Watching Ken Robinson, author of "Out of Our Minds: Learning to be Creative", talking to the National Governors Association on C-Span. Take a look, if you can, at his writings such as
http://www.ecs.org/html/projectsPartners/chair2005/docs/Sir_Ken_Robinson_Speech.pdfToo much focus on content, too much focus on assessments gets in the way of teaching creativity. China got the message. They are engaged on a major educational reform which goes exactly contrary to the content-centric, assessment-centric model that is stifling education in some Western countries. Innovation is what made America great. Ironically, it seems that the emphasis on "basics" content and standardized testing will stop what made American success possible. Robinson believes that creativity can be developed systematically. Creativity is applied imagination. Innovation is putting the ideas into practice.
Which brings one back to Seymour Papert's sardonic article about the "3 R's"
http://www.papert.org/articles/ObsoleteSkillSet.html.

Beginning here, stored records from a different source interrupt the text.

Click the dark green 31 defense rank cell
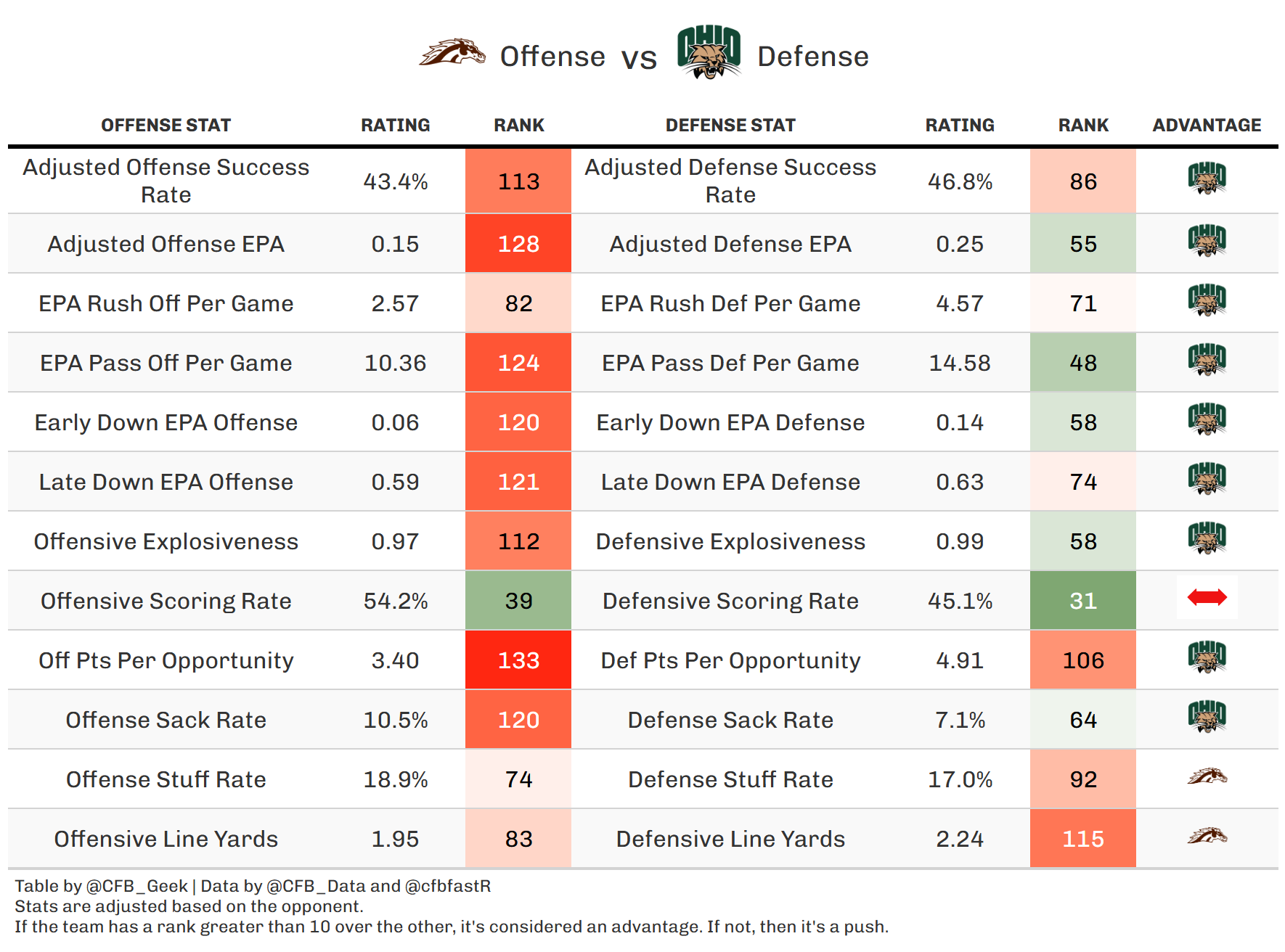 tap(1082, 601)
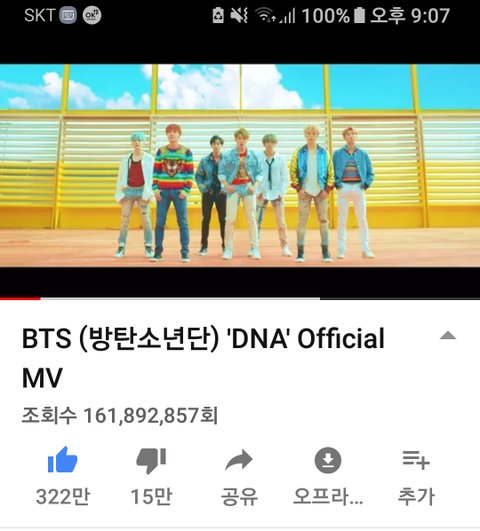
Task: Collapse the video description arrow
Action: tap(447, 336)
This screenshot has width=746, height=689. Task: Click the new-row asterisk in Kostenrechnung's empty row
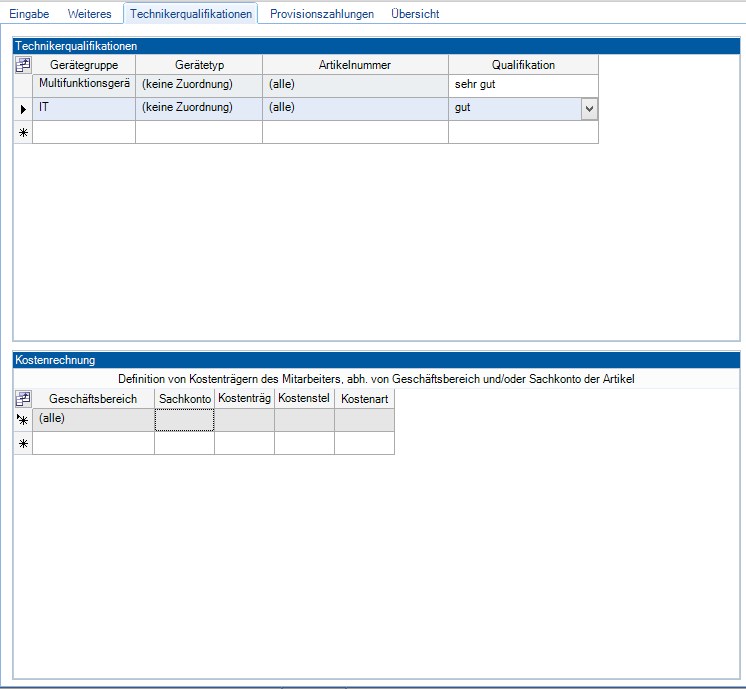(23, 443)
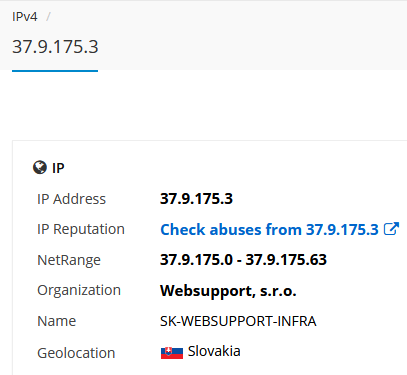Click the external link icon after abuse link
The height and width of the screenshot is (375, 407).
(x=391, y=229)
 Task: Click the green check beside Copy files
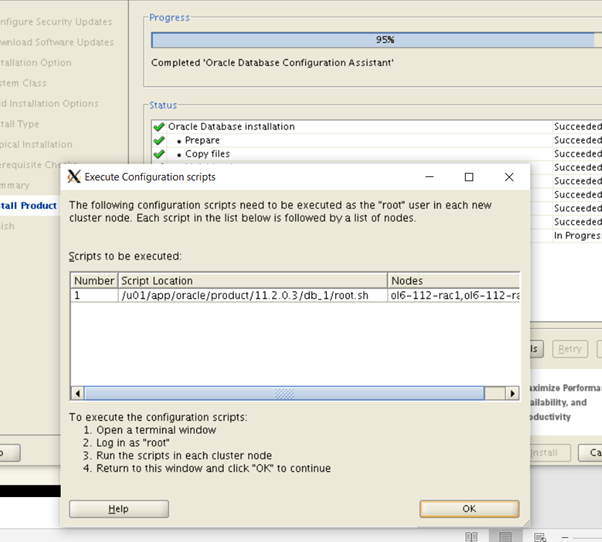coord(159,155)
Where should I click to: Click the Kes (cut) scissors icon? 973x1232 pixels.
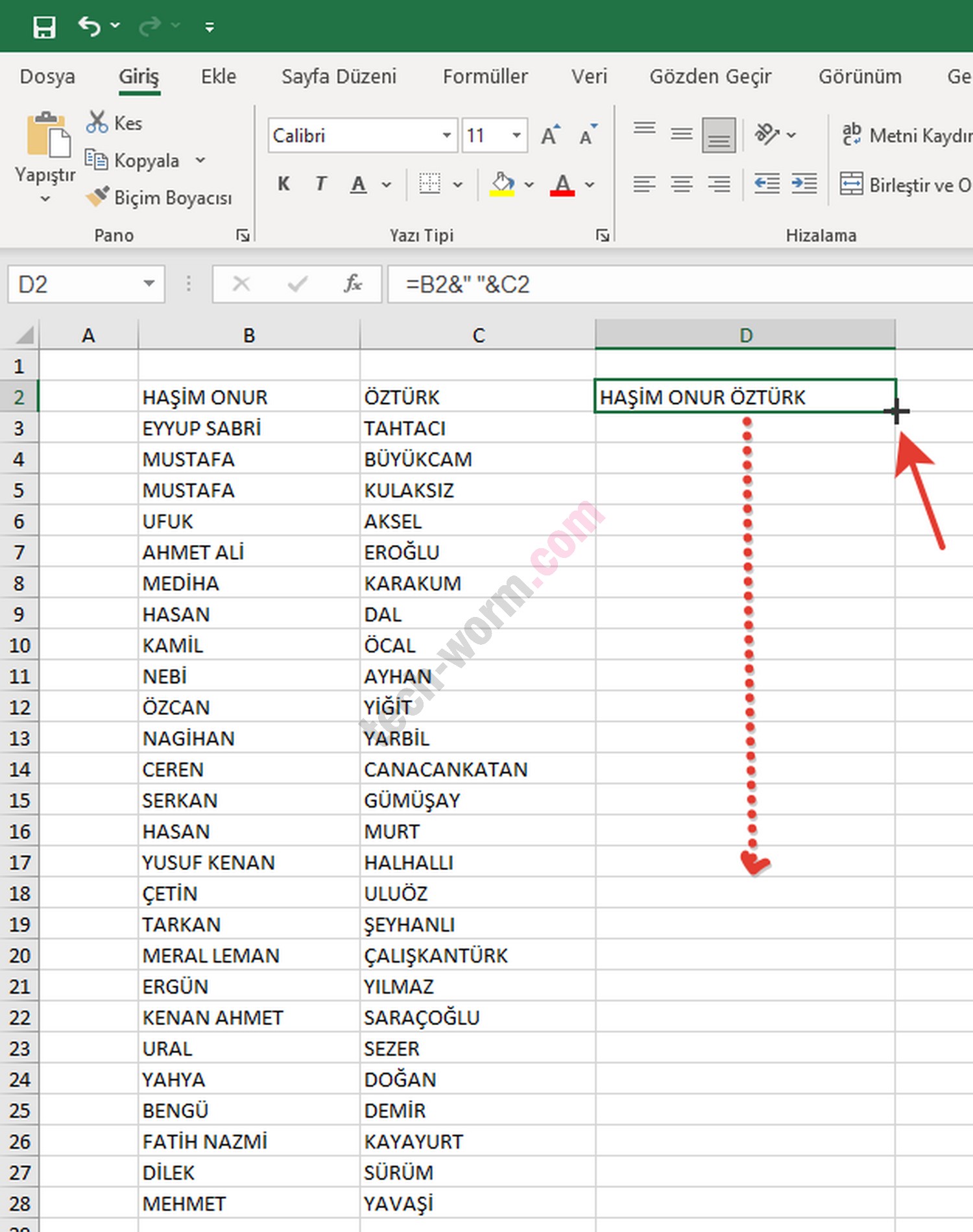click(97, 123)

Ironic, isn't it, that I've developed such an expertise in technology standards such as SCORM when they are mostly used for traditional content-centric, teach then test trite content that hinders rather than fosters creativity and innovation? Those are only tools though. The great education comes not from teacher-proof or trainer-proof curriculum and tools -- the question becomes, how can great teachers, trainers, coaches and mentors make this stuff work for them? Not as the only tool, not as the only hammer, but as a useful part of the toolkit that any innovator can use to help foster whole person learning, and along with that the creativity and innovation that lead to true performance. "The problem in education is not that we aim too high and fail, but that we aim too low and succeed."